Photo/All Buyers and Sellers Realty of Florida
Spanish explorer Ponce de Leon gave Florida its name in recognition of its beautiful fruits and flowers. Among the rich vegetation, early settlers discovered native muscadine grapevines on Florida's east coast. Around 1562 near present-day St. Augustine, French Huguenot settlers harvested the wild grapes and applied the traditions of their homeland to make the first known wines of the New World. Through the centuries, Florida's rich soils and rolling hills have supported both vineyards and winemaking (FDACS, 2004).

The native muscadine grape also plays an important role in the ethnobotanical history of Florida. Ethnobotany is the study of the interaction between people, plants and culture. According to Allen, Bond and Main (2002), the muscadine grape provided a source of fruit for Native Americans. Native Americans used the long stems of the muscadine vine to make deer snares. They also ate the fruit and traded muscadines with pioneers. Much of the information on native plant species and how they were used has been lost or destroyed. Paleoethnobotanists study the use of plants by humans based on archaeological information and have restored some of that lost information.
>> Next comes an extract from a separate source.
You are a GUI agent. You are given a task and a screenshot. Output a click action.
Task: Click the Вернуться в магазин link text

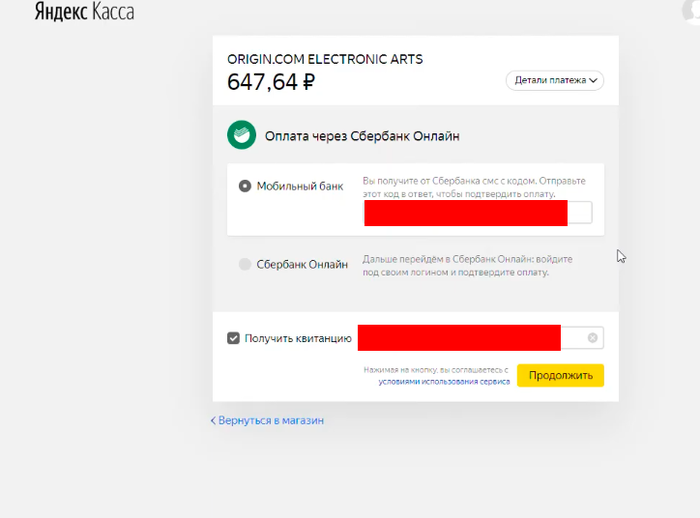pyautogui.click(x=271, y=421)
For Florida's current population, dependence on gathering native plants for food has been replaced by commercial agriculture. The muscadine grape (Vitis rotundifolia) is an example of a native plant that has been developed into a significant commercial crop. Relatives of the native muscadine are now used to make wine and jams. Today, the rapid loss of natural habitats by human encroachment and by invasive exotic plants threatens many of Florida's native plant communities (Allen, Bond and Main, 2002).